[Start GIVEN RECORDS]

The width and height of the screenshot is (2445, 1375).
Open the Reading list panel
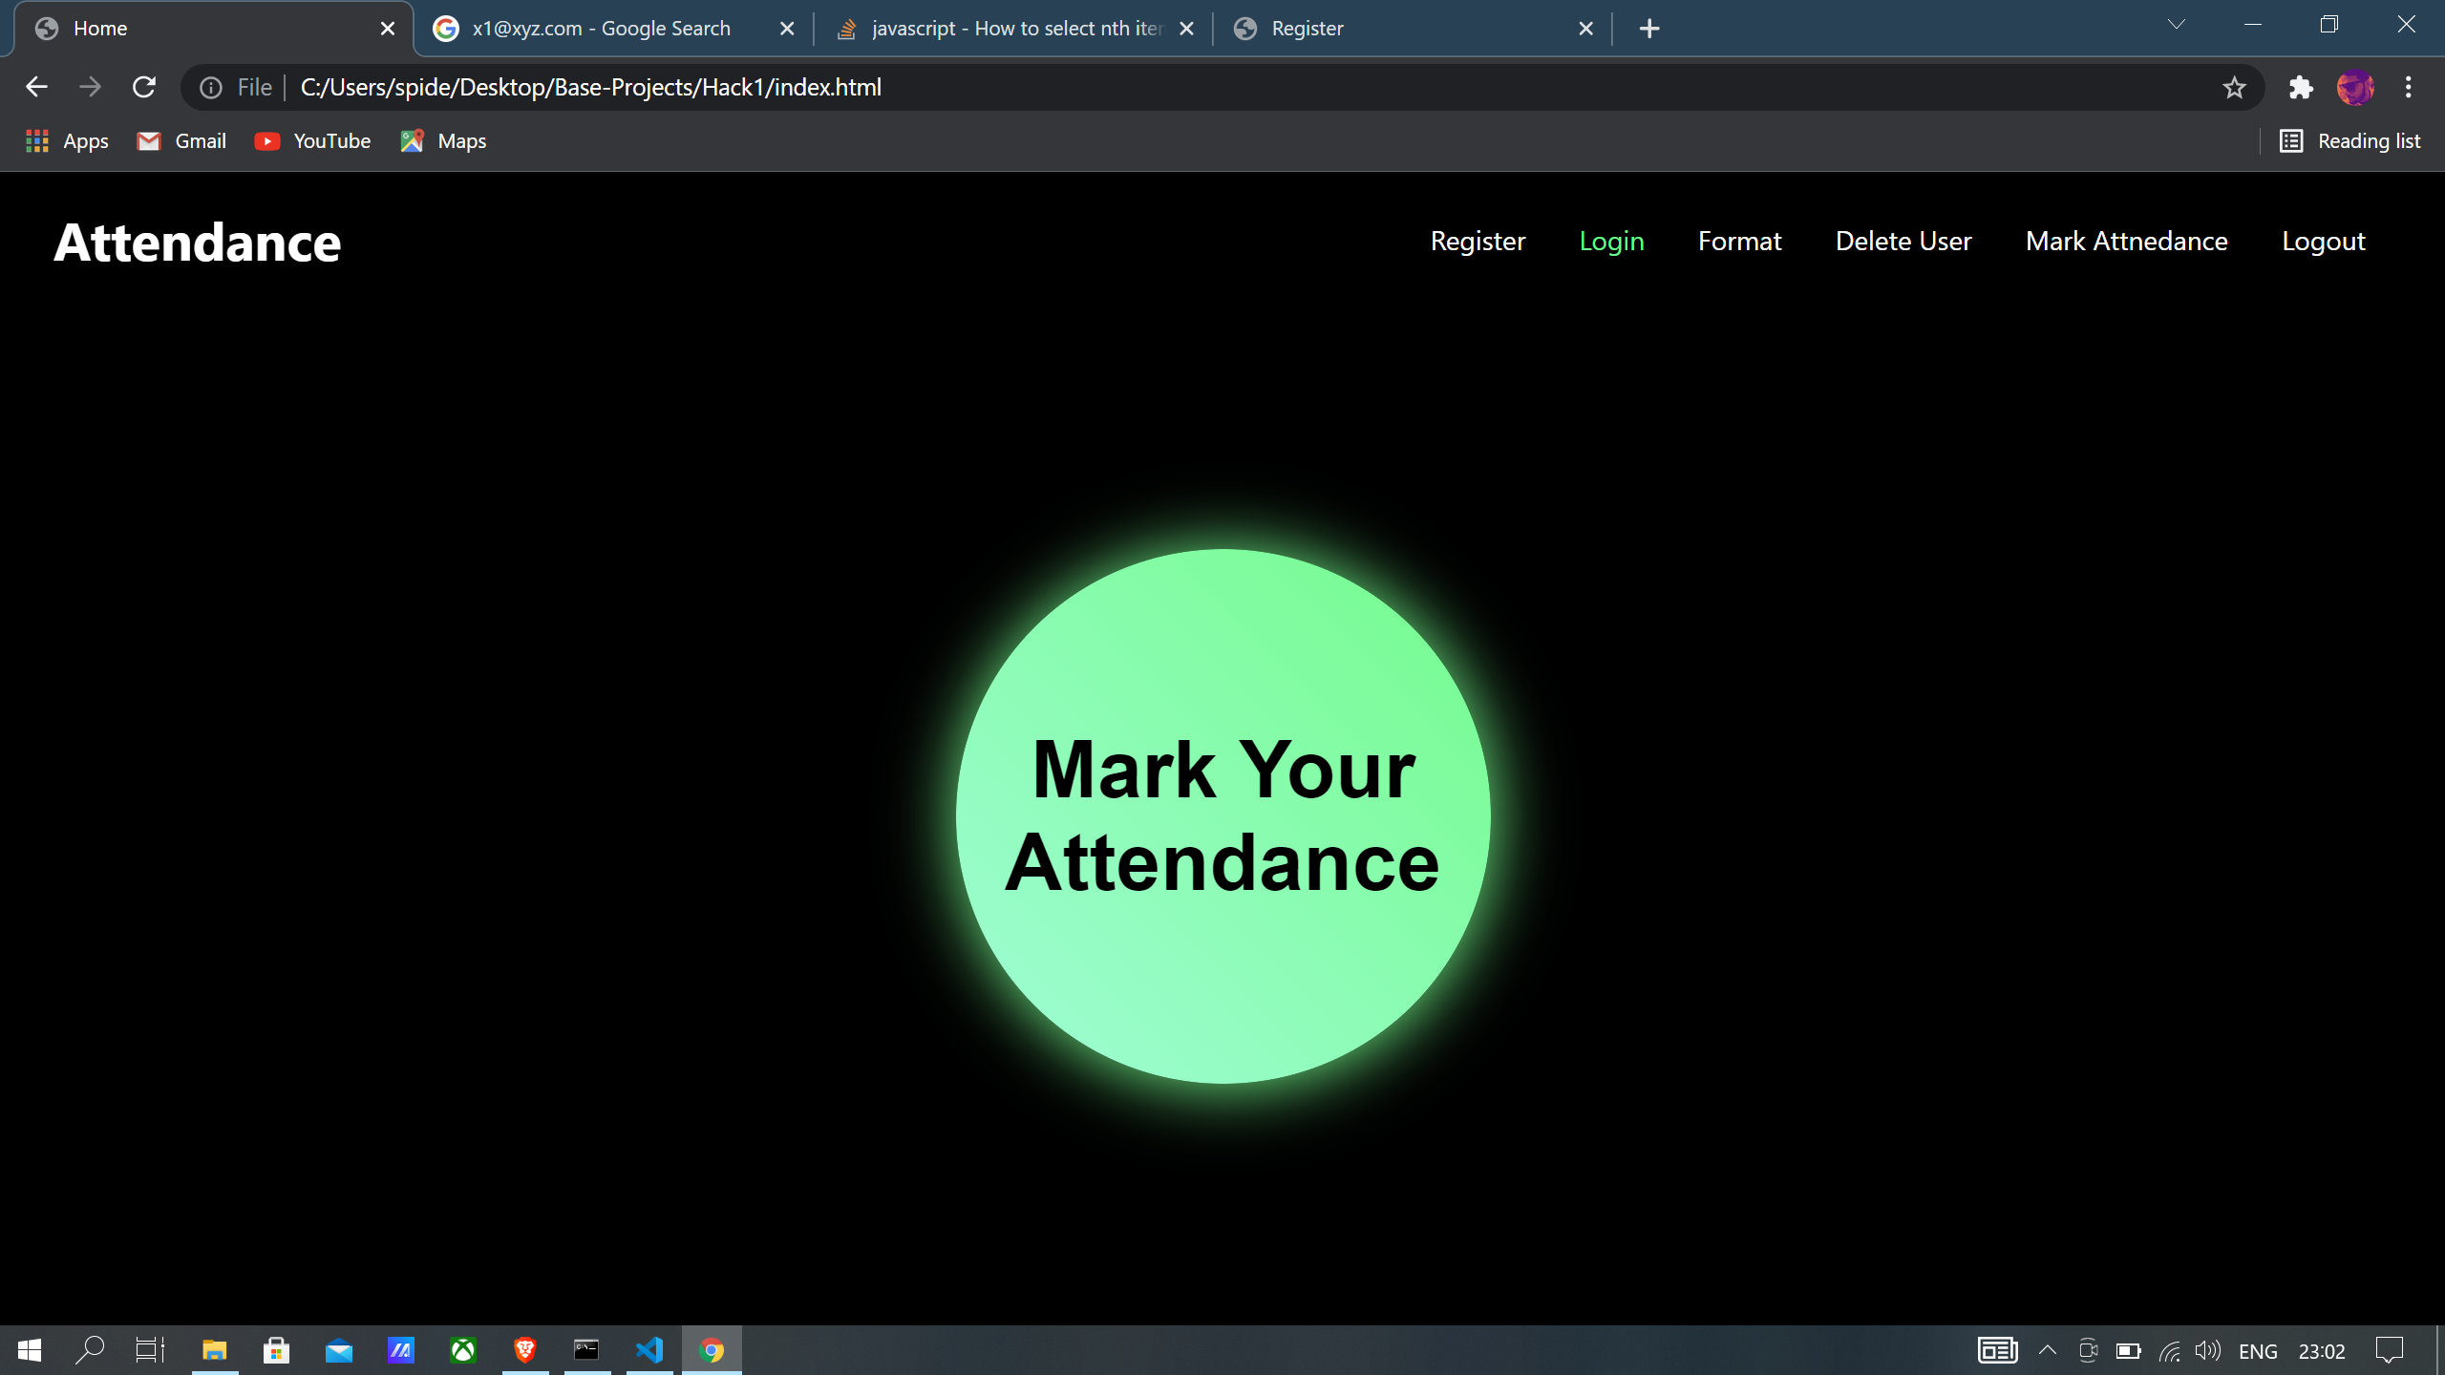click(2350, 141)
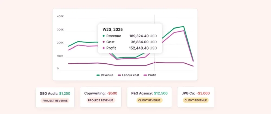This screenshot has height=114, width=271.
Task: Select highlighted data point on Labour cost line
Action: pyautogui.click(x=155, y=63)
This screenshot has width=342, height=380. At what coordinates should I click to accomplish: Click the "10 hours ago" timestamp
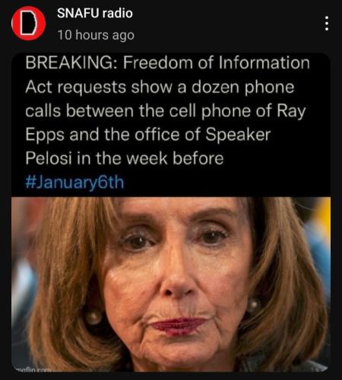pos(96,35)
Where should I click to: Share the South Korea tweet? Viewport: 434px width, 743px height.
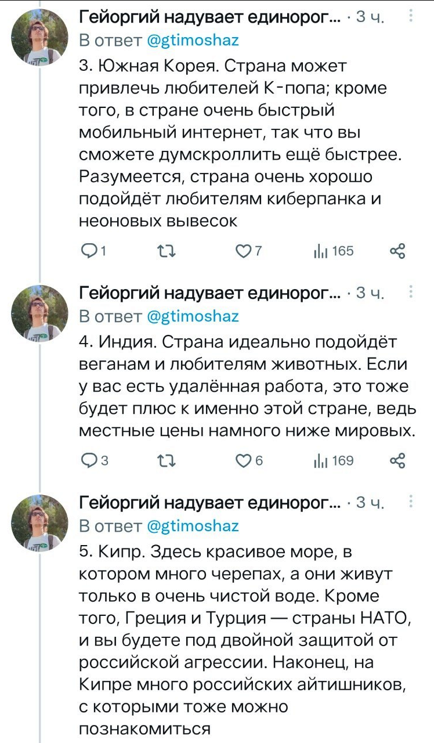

[End GIVEN RECORDS]

● **GIVEN TASK**
Return every line of the listing above word for word, and leave out the pictures.

● **SOLVED PROBLEM**
The width and height of the screenshot is (2445, 1375).
Open the Reading list panel
click(2350, 141)
This screenshot has height=114, width=271.
Task: Select highlighted data point on Labour cost line
Action: pyautogui.click(x=155, y=63)
This screenshot has width=342, height=380. At what coordinates should I click to accomplish: Click the "10 hours ago" timestamp
pos(96,35)
Where should I click to: Share the South Korea tweet? Viewport: 434px width, 743px height.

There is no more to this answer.